Abstract We have examined dependence of primary rat tracheal epithelial (RTE) on exogenous epidermal growth factor (EGF) and determined whether a TGFα autocrine pathway is operating in these cells. Primary RTE cells plated in serum free media (SFM) without EGF and bovine pituitary factor (BPE) show little proliferation compared to cultures propagated in media containing EGF/BPE (CSFM). Removal of EGF/BPE shortly after plating, however, results in significant proliferation, although plateau cell densities are reduced and cell morphology is significantly altered compared to cells propagated in CSFM. Addition of EGF and/or BPE to cultures propagated in SFM minus EGF/BPE restores maximum cell density.

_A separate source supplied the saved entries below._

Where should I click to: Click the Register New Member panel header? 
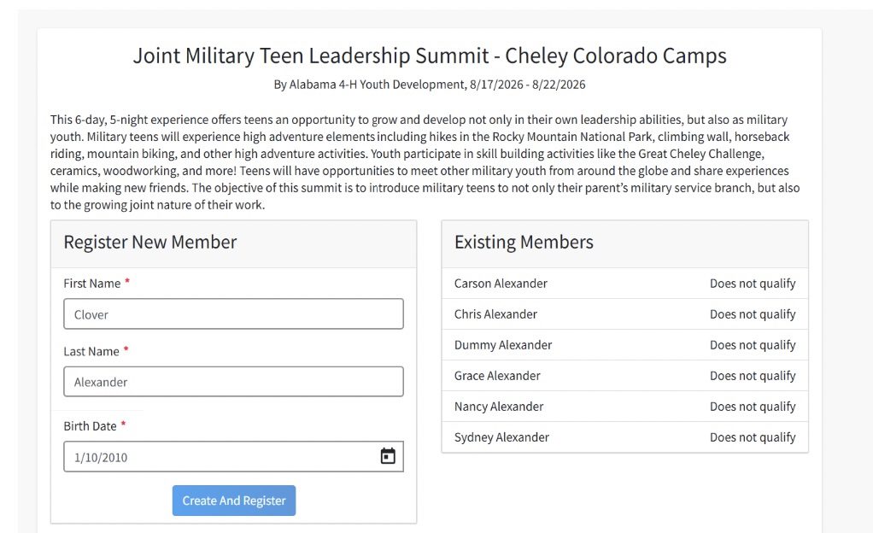click(x=150, y=243)
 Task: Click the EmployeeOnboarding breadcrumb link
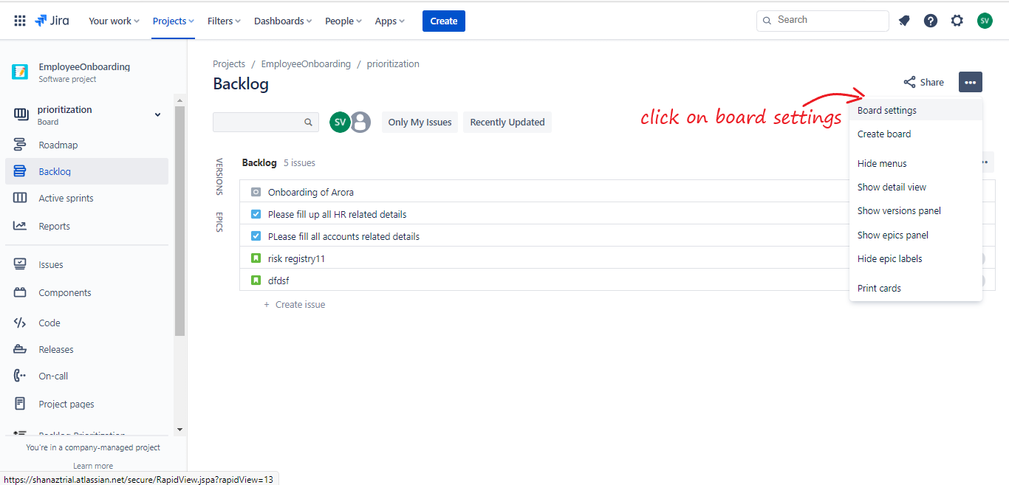click(306, 63)
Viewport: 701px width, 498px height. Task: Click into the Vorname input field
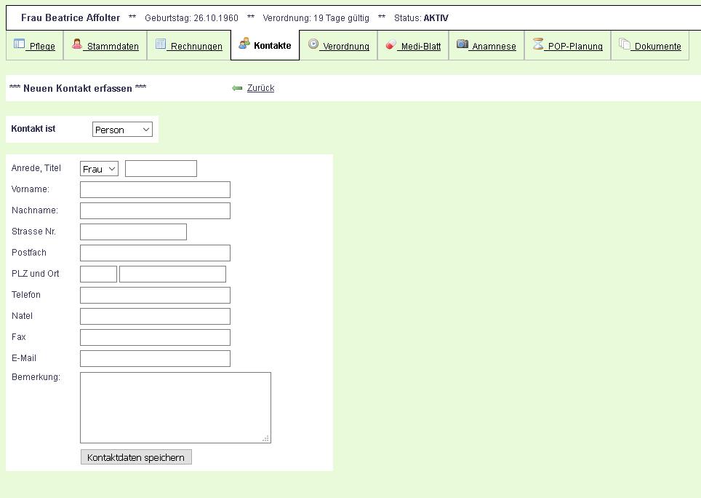(x=155, y=190)

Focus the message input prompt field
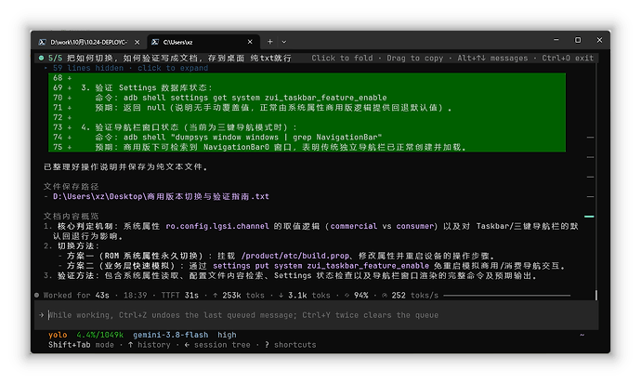pos(317,315)

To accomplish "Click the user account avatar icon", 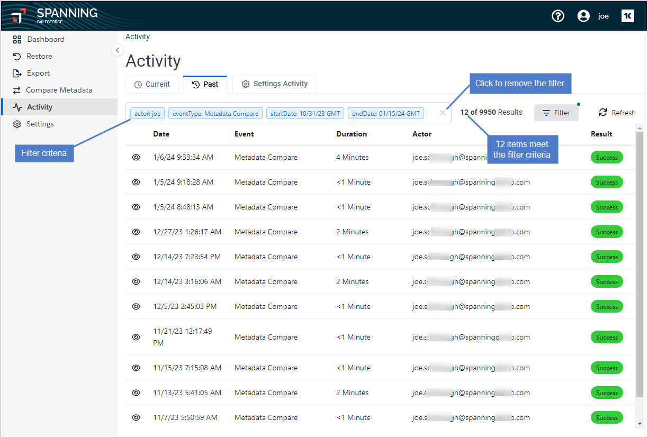I will click(x=583, y=16).
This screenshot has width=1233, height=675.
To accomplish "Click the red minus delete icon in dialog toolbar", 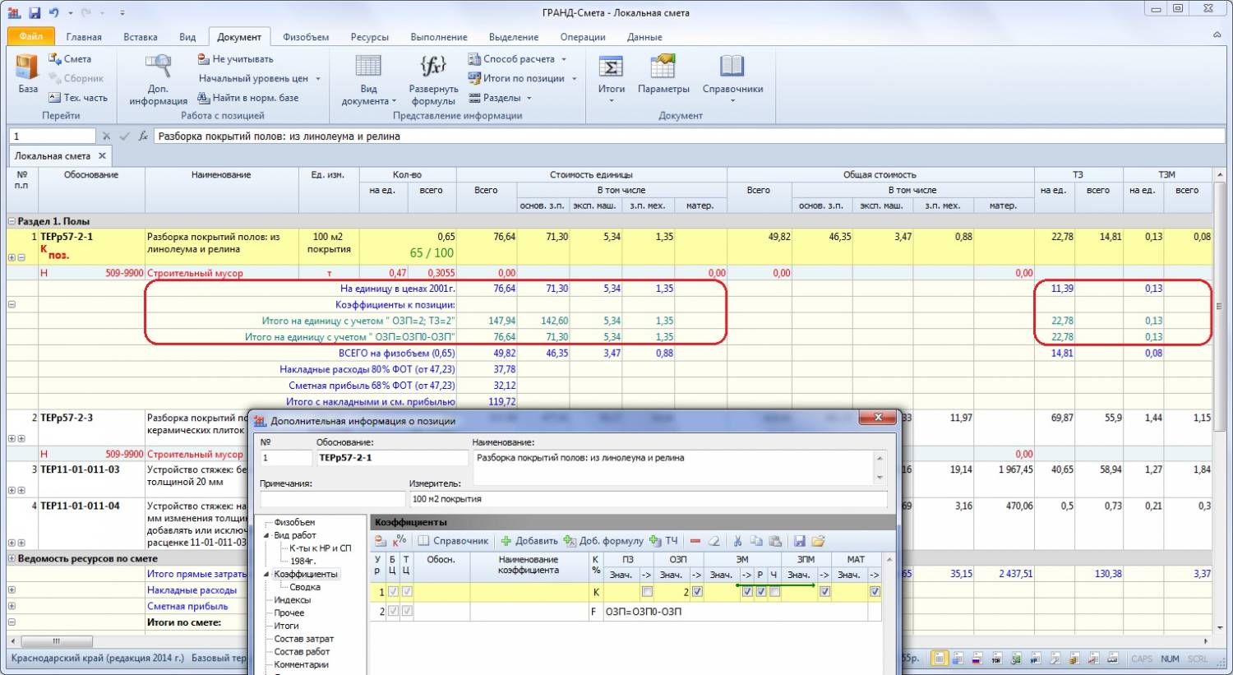I will 695,541.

The concentration of TGFα peptide in media conditioned by cells propagated without EGF/BPE is lower than the concentration in the media of CSFM cultures. TGFα mRNA and protein levels are also significantly lower in cells late in culture compared to logarithmically growing cells regardless of the presence or absence of EGF/BPE. The proliferation of primary RTE cells propagated without EGF/BPE is inhibited by neutralizing TGFα antiserum and by a tyrphostin compound that blocks TGFα/EGF receptor tyrosine kinase activity. These results indicate that primary RTE cells utilize TGFα as an autocrine growth factor and that the autocrine pathway is regulated as a function of growth state of the cells. However, this pathway does not provide growth autonomy to primary RTE cells, since cultures remain dependent on exogenous EGF/BPE for sustained proliferation. © 1992 Wiley‐Liss, Inc.